## TASK REQUIREMENTS
Take the line containing "The image size is (1559, 784)." through the last line of the data and retype those lines exactly. Pictures do not belong in the copy.

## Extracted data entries

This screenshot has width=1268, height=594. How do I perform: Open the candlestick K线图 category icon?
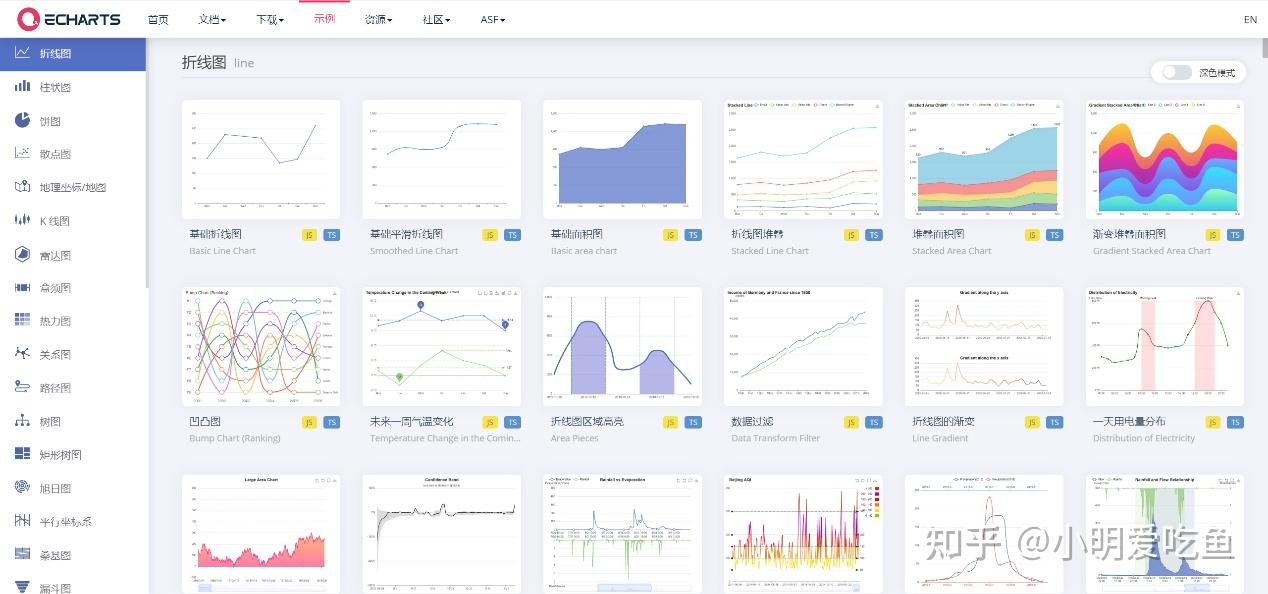pyautogui.click(x=22, y=220)
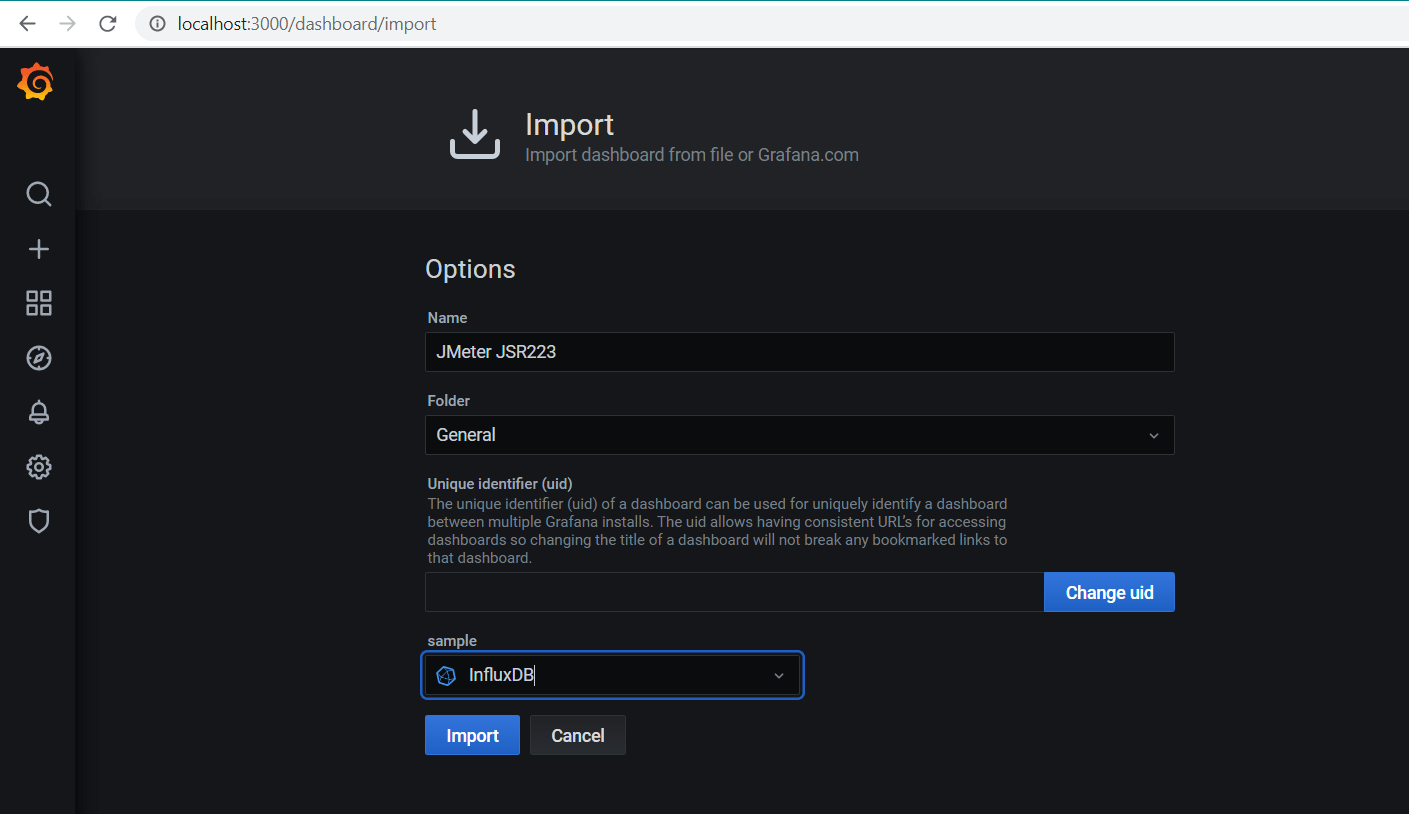Click the Import button
The image size is (1409, 814).
tap(471, 735)
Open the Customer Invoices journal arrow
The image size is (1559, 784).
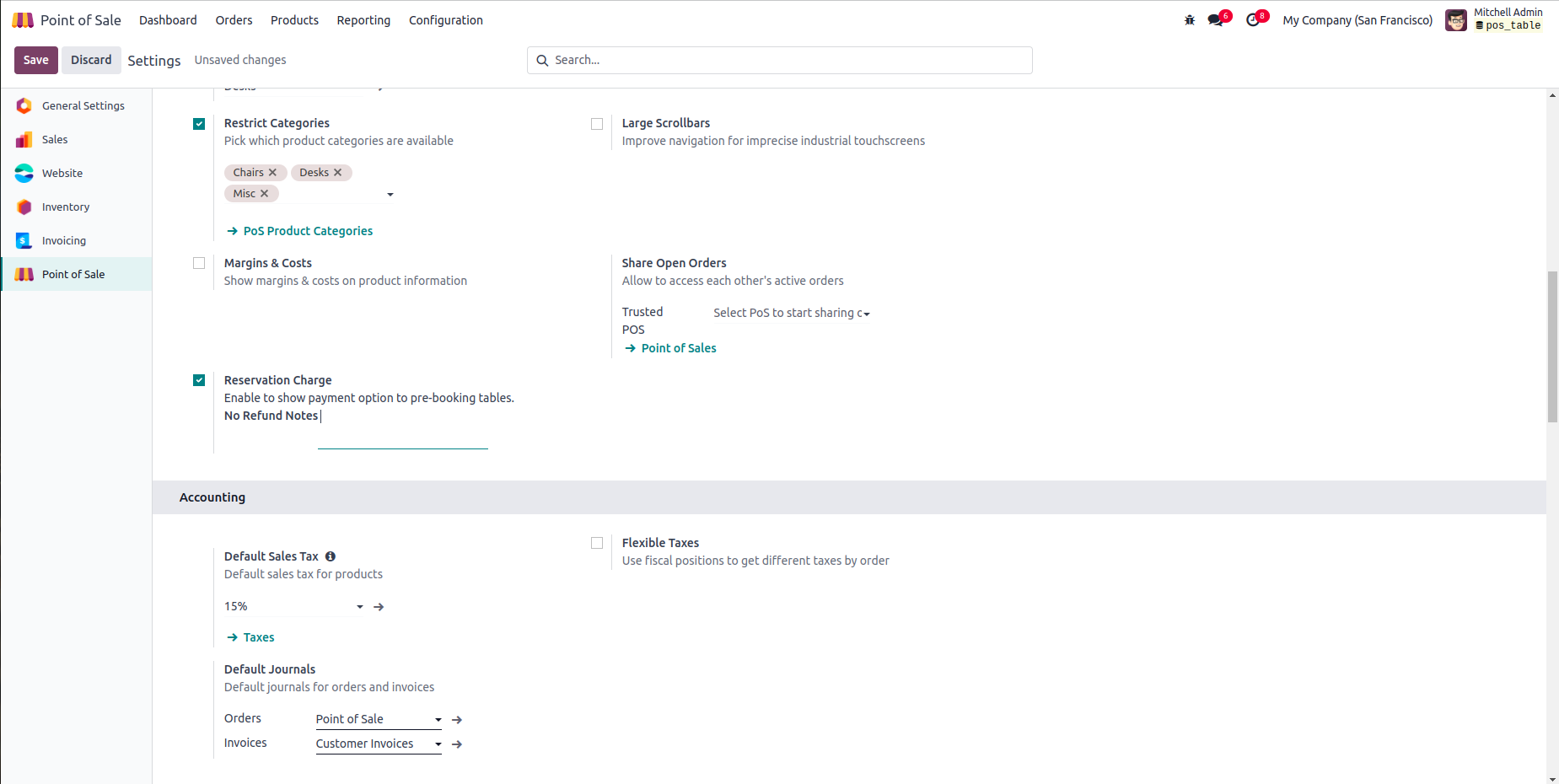(457, 744)
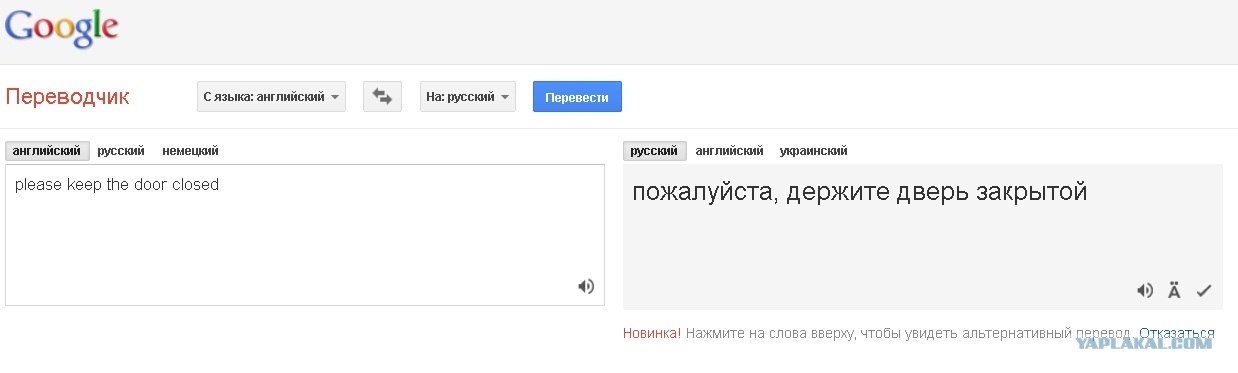Rate translation with the checkmark icon

1204,291
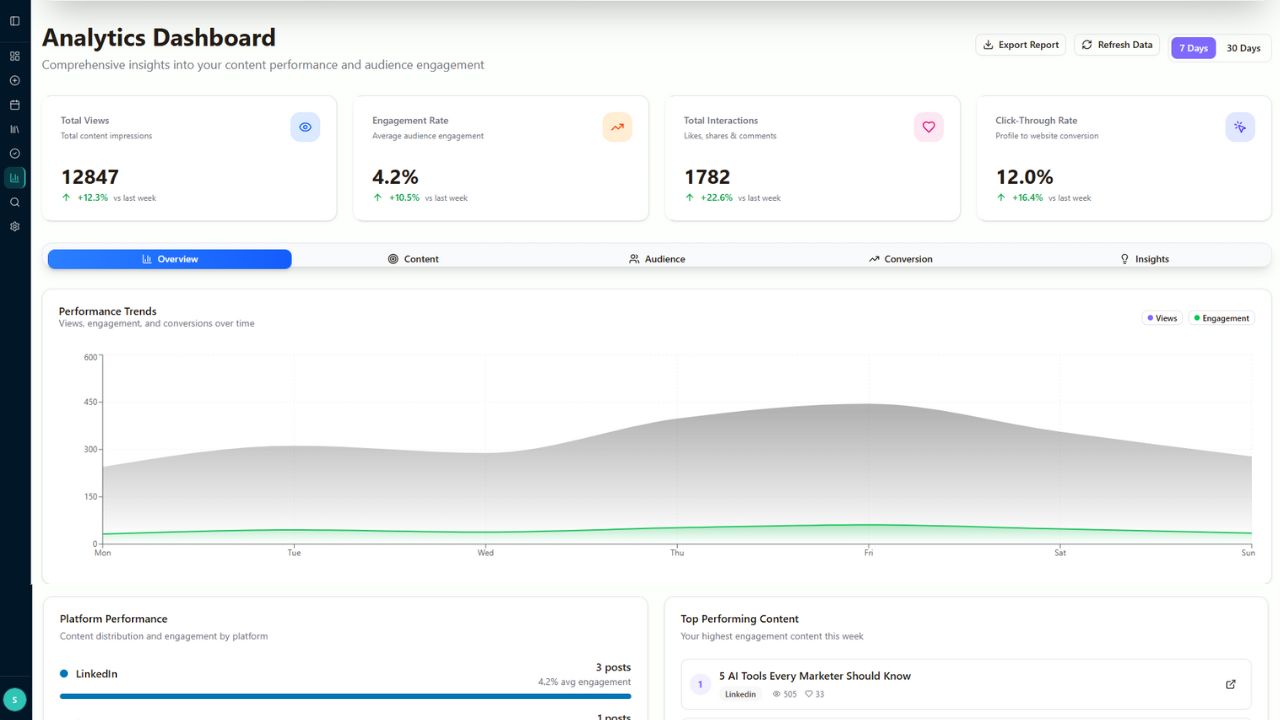1280x720 pixels.
Task: Switch time range to 30 Days
Action: [1243, 48]
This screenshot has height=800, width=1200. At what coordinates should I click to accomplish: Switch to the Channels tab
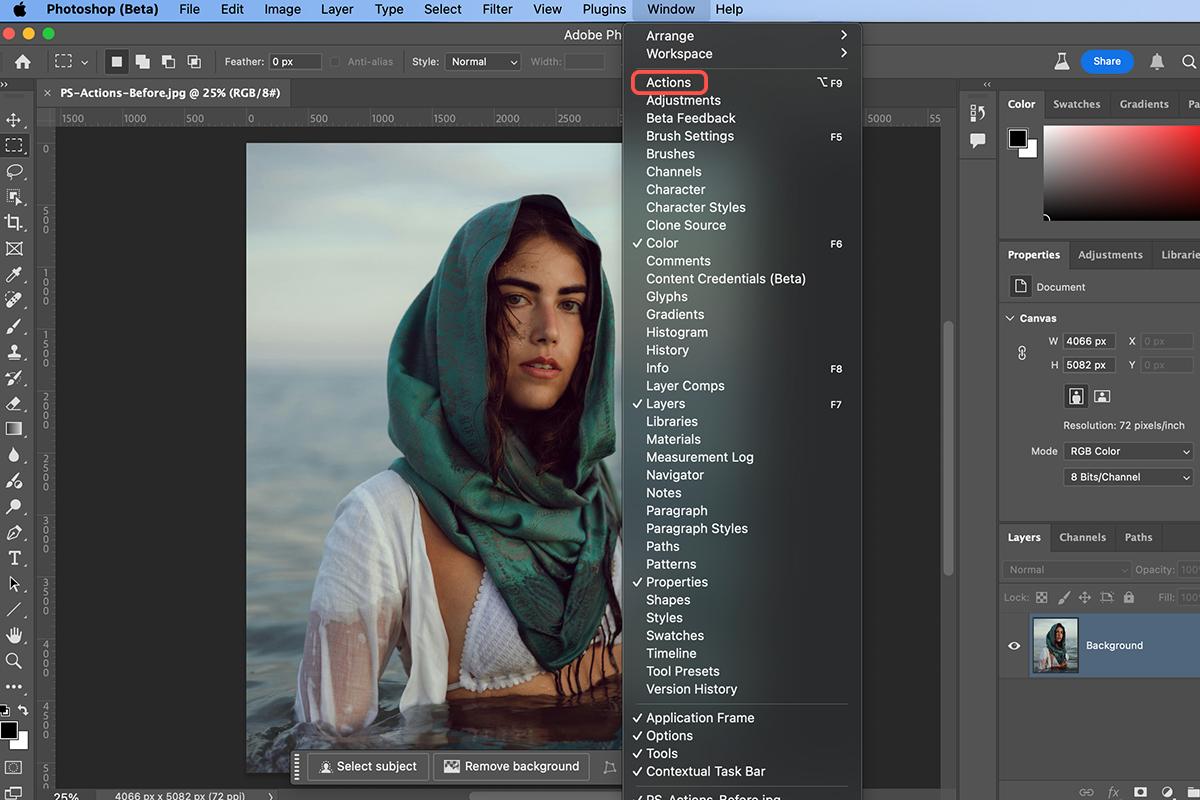(x=1082, y=537)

## FINAL ANSWER
The image size is (1559, 784).
(457, 744)
Rate translation with the checkmark icon

1204,291
1280x720 pixels.
Task: Switch time range to 30 Days
Action: [1243, 48]
This screenshot has height=800, width=1200. At what coordinates should I click to accomplish: Switch to the Channels tab
(x=1082, y=537)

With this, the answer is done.